Wow, unexpectedly cool weekend -- my thesis is, for all intents and purposes, finished. There are a few sections that may require tightening, extending, etc., but it's in a form that I feel ok handing out to my committee members for approval. Which is pretty much what finished means -- whatever suggestions they have will bring changes anyway, and it's certainly easier thorwing in new bits that they want than it is trying to second guess them. So, it's finished. Bring it on, eggheads!
And I found a Japanese restaurant that serves tuna onigiri, just like they make 'em in convenience stores in Takamatsu. Mmmmm -- tuna, rice, and seaweed. After completing the thesis, I guess simple pleasures sort of blow themselves out of proportion.
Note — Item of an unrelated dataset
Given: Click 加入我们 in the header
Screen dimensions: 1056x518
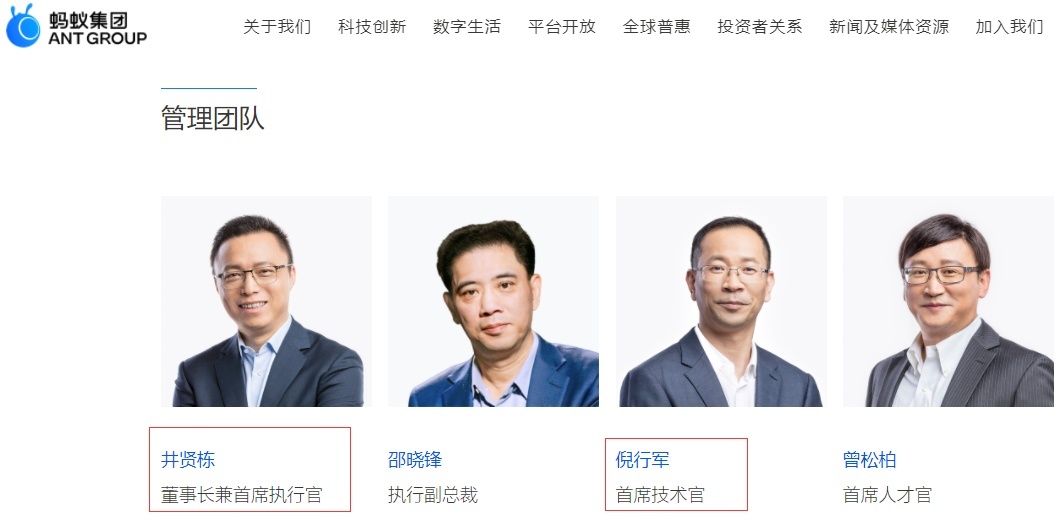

And today was the opener of the baseball season, as two teams I could care less about (Anaheim and Texas) battled before me as I scarfed down a spinach and artichoke calzone and a pint of Red Hook ESB at Old Chicago. And, eventually (a very applicable word in baseball), Texas, a team that sucks, trounced Anaheim, a team that won the World Series last year. When the Cardinals open their own season tomorrow afternoon, I'll start caring.
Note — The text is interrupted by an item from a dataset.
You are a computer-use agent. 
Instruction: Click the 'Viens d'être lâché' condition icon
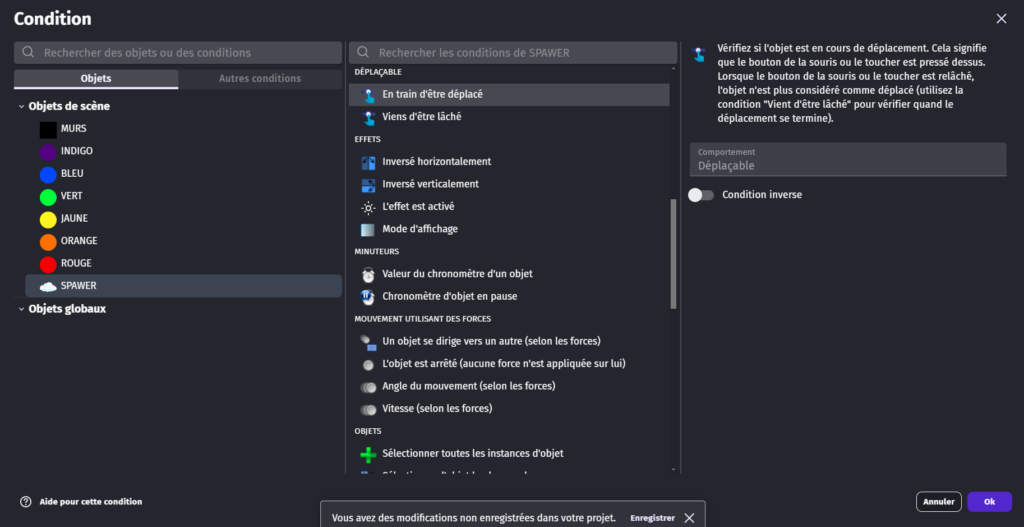click(x=368, y=117)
And I satisfied my curiosity about the Church of the Subgenious, an organization I'd heard something about over the years, had seen their half-sinister, half-ridiculous insignia (a fifties-era smiling male head smoking a pipe) here and there, and thought they might be interesting to investigate. I'd gotten the impression that they were an absurdist pseudo-religion pandering to those too intelligent for low-brow religious convention, and too hip to be Unitarians. I was wrong. What I saw was a George Carlin rant minus the humor, philosophizing endlessly, in much the same vein as those crazy Christian freaks that shout at students on university campuses until they find someone who'll shout back at them. Except the Subgenius guys didn't invite debate. Actually, they just didn't make any sense and said "bullshit" a lot. Being absurdist and low-brow is not endearing.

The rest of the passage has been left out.